─── Supplied data ───

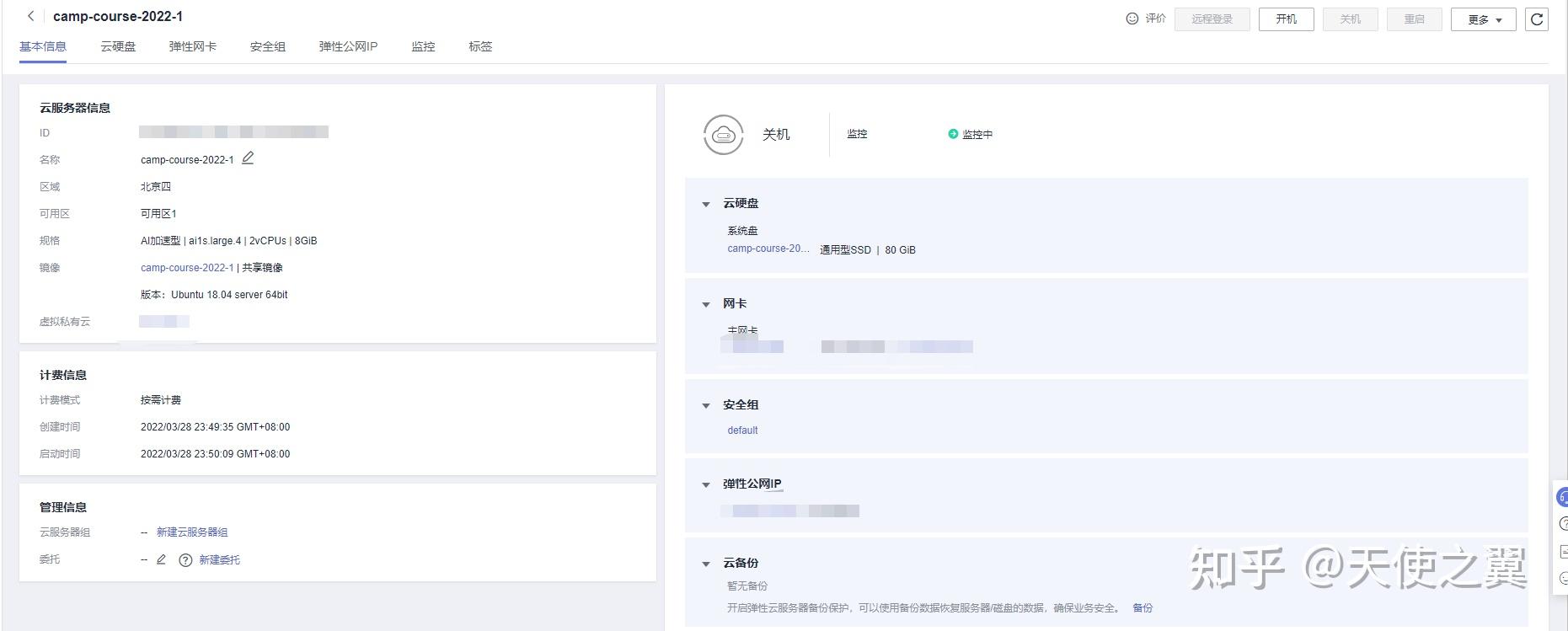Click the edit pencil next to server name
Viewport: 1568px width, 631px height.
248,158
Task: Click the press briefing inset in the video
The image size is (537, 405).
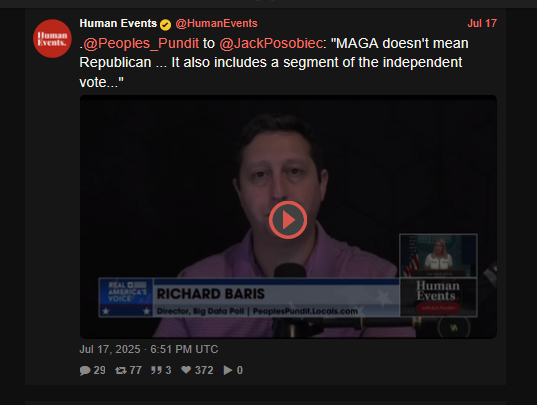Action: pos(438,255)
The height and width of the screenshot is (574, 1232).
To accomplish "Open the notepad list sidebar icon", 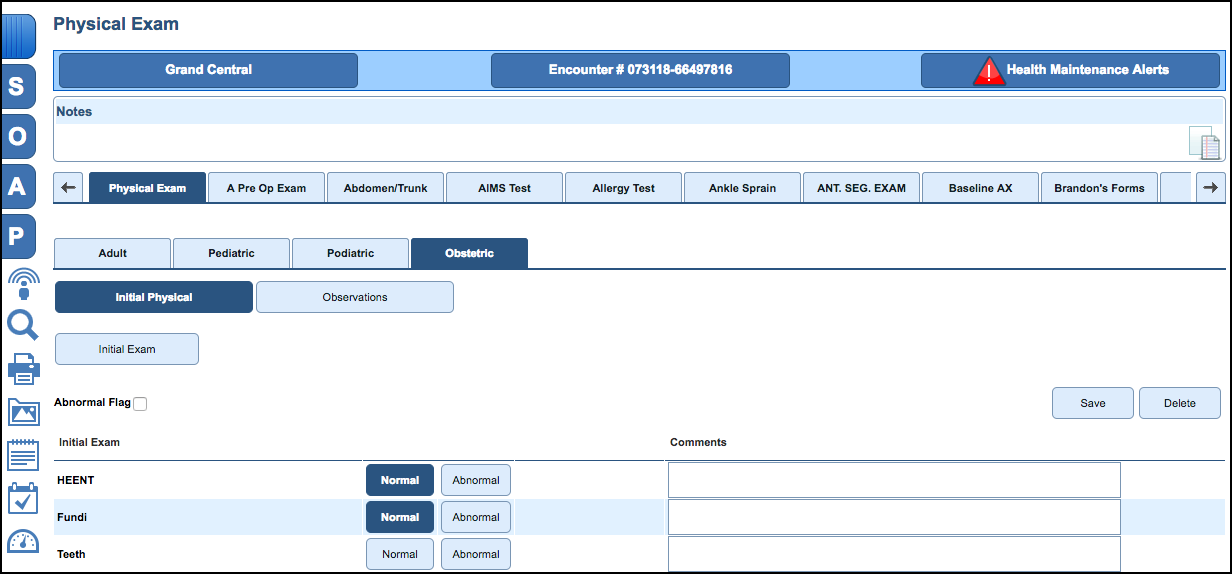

───
─── Supplied data ───

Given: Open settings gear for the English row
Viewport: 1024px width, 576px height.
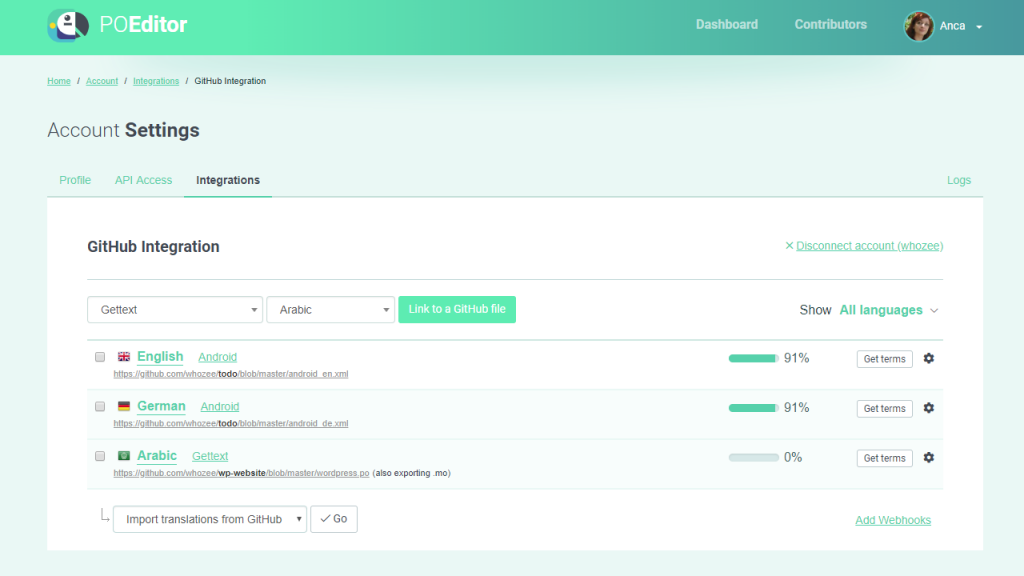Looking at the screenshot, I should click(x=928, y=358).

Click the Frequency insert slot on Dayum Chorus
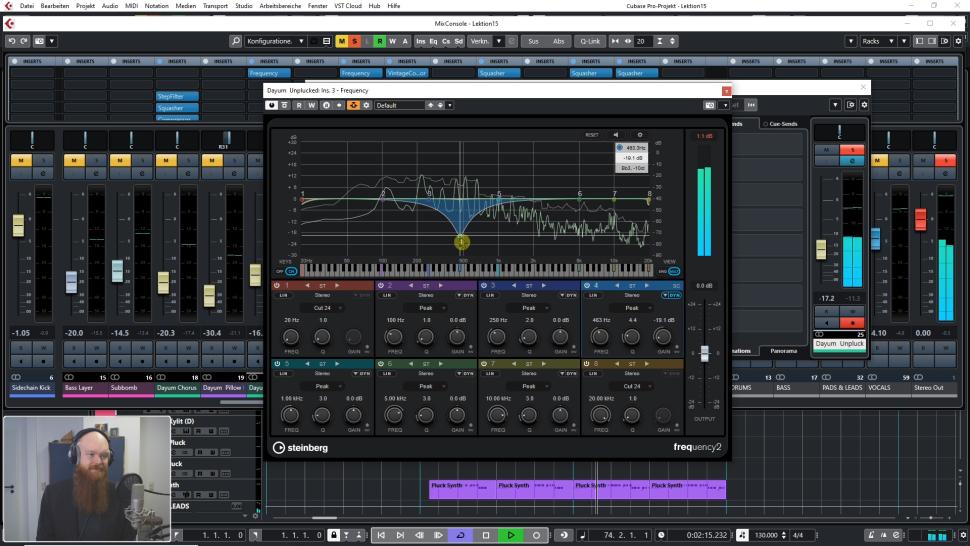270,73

───

▸ Exercise: Would you set down only the lines above from the line with "Task: Click the" to the line with "the notepad list", both included, exactly as they stand and without the pictures?

▸ Answer box:
Task: Click the press briefing inset in the video
The image size is (537, 405).
Action: pos(438,255)
The height and width of the screenshot is (574, 1232).
To accomplish "Open the notepad list sidebar icon", 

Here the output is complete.